*EXERCISE AIM*:
Here are the records. Write out exactly the lines between the one holding "Given: Open Stevie Wynn's monster avatar" and the one holding "has width=1080, height=530.", inclusive.

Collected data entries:
----
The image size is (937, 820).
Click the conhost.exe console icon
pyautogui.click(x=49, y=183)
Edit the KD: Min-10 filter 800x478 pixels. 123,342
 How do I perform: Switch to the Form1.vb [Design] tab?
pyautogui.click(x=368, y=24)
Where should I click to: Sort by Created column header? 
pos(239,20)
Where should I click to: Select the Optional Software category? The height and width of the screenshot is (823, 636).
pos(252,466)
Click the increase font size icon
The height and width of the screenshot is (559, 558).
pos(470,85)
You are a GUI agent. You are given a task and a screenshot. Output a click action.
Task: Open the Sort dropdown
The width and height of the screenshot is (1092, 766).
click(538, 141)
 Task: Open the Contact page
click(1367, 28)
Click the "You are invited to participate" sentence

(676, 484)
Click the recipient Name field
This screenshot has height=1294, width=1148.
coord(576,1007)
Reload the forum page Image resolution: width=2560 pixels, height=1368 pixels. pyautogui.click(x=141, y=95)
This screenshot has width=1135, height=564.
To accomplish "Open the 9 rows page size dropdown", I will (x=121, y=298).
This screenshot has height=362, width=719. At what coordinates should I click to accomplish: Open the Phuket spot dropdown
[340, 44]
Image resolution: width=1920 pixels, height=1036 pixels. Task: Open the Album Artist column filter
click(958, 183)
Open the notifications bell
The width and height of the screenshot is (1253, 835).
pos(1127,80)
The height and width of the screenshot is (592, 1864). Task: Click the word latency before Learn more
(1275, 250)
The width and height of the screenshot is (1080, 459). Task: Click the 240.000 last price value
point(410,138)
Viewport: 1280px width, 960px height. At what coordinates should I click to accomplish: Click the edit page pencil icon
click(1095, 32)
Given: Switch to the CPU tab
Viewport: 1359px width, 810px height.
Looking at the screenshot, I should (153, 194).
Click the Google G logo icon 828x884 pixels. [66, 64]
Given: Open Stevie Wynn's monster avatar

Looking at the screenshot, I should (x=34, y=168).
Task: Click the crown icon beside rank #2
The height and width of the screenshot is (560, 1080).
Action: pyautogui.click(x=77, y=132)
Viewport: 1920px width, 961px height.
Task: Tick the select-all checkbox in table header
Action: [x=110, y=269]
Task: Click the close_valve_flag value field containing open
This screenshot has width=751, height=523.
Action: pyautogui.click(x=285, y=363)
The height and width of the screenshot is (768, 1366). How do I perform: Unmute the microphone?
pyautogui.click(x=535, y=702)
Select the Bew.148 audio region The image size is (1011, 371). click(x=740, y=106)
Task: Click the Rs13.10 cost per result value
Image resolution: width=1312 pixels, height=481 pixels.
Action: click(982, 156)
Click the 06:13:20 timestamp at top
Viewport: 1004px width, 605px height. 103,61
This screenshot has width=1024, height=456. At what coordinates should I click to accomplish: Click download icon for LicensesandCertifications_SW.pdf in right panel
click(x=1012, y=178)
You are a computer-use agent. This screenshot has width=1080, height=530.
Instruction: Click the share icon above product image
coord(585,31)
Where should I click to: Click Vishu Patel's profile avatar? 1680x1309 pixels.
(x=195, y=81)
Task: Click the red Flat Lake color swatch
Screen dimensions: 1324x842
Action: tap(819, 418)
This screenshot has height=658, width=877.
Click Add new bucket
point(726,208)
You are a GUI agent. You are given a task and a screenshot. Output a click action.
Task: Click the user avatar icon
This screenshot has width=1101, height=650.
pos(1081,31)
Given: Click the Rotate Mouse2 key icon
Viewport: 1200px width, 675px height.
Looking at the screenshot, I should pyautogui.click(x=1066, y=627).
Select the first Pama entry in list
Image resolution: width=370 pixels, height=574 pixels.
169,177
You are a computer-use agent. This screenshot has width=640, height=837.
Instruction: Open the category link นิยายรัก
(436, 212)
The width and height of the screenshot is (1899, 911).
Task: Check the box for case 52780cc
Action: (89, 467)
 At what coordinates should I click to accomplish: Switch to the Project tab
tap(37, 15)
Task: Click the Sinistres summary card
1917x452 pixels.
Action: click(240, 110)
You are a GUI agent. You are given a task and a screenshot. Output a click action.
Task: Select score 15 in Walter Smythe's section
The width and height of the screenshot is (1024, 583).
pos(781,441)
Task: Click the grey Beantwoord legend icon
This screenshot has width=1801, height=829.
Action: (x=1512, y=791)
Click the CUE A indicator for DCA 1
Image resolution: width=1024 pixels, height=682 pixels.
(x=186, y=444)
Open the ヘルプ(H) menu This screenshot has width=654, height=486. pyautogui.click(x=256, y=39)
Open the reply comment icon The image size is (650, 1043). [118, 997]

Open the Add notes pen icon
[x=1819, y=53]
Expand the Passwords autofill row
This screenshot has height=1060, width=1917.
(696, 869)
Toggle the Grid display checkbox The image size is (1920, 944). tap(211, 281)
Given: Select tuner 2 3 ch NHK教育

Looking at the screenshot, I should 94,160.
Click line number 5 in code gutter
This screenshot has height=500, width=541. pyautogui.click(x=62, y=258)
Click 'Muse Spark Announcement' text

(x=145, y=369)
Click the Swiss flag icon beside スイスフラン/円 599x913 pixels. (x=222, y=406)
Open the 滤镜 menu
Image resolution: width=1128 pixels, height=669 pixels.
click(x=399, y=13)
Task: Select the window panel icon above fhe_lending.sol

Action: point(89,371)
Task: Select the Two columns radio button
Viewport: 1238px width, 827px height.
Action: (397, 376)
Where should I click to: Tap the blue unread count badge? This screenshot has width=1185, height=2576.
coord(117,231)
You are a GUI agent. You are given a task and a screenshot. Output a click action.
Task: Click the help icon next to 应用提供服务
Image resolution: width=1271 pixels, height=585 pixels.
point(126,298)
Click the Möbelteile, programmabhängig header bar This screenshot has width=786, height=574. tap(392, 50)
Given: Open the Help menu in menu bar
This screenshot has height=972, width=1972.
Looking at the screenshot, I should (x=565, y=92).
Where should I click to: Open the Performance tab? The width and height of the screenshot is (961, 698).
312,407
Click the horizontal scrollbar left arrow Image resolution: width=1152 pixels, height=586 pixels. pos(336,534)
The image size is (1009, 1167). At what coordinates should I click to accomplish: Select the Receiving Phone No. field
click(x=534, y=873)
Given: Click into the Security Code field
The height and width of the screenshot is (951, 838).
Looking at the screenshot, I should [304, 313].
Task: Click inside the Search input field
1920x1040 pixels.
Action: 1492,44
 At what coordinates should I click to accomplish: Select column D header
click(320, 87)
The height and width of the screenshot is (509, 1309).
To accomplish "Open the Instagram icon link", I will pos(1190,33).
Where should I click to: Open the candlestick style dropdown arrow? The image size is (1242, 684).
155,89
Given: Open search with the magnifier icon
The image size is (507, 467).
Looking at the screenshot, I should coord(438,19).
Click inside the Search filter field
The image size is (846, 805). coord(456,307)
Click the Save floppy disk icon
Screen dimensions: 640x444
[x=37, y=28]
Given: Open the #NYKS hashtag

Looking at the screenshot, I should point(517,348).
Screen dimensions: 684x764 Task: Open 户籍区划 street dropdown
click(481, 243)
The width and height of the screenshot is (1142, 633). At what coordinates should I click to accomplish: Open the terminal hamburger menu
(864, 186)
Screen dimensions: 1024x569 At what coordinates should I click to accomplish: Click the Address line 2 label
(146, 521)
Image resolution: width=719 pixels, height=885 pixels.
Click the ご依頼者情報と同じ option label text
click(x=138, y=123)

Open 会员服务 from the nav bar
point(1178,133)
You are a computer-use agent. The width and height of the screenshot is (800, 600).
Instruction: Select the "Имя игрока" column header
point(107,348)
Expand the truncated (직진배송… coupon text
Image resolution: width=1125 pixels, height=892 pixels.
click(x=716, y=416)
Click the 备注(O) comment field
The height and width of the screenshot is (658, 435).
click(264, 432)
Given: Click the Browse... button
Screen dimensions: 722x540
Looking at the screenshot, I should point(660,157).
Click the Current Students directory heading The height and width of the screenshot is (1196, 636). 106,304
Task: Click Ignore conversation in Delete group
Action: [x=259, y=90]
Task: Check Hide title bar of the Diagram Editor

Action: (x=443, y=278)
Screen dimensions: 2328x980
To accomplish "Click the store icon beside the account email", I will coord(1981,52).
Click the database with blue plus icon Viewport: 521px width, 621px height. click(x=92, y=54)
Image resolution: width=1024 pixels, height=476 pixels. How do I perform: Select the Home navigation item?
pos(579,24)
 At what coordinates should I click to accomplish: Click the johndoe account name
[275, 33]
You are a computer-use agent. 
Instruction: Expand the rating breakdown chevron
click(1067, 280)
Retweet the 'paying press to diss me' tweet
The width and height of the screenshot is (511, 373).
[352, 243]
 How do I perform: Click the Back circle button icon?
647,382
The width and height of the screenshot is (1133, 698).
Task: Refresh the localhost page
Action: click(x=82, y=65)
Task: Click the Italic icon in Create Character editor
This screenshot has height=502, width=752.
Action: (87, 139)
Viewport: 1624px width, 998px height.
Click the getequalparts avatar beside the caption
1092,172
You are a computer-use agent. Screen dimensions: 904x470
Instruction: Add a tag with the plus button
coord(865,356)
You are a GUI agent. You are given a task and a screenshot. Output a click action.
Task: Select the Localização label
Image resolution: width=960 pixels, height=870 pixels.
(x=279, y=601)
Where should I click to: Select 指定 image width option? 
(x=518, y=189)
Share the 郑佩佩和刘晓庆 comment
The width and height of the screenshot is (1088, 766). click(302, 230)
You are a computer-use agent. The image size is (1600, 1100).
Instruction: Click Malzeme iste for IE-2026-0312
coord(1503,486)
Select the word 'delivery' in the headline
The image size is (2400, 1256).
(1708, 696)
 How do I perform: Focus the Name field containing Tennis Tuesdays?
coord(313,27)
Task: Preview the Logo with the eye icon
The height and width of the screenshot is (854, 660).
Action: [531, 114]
----
*WRITTEN RESPONSE*:
Given: Open Stevie Wynn's monster avatar

Looking at the screenshot, I should (x=34, y=168).
Task: Click the crown icon beside rank #2
The height and width of the screenshot is (560, 1080).
Action: pyautogui.click(x=77, y=132)
Viewport: 1920px width, 961px height.
Task: Tick the select-all checkbox in table header
Action: [x=110, y=269]
Task: Click the close_valve_flag value field containing open
This screenshot has width=751, height=523.
Action: pyautogui.click(x=285, y=363)
The height and width of the screenshot is (768, 1366). How do I perform: Unmute the microphone?
pyautogui.click(x=535, y=702)
Select the Bew.148 audio region The image size is (1011, 371). click(x=740, y=106)
Task: Click the Rs13.10 cost per result value
Image resolution: width=1312 pixels, height=481 pixels.
Action: click(982, 156)
Click the 06:13:20 timestamp at top
Viewport: 1004px width, 605px height. 103,61
This screenshot has width=1024, height=456. At what coordinates should I click to accomplish: Click download icon for LicensesandCertifications_SW.pdf in right panel
click(x=1012, y=178)
You are a computer-use agent. This screenshot has width=1080, height=530.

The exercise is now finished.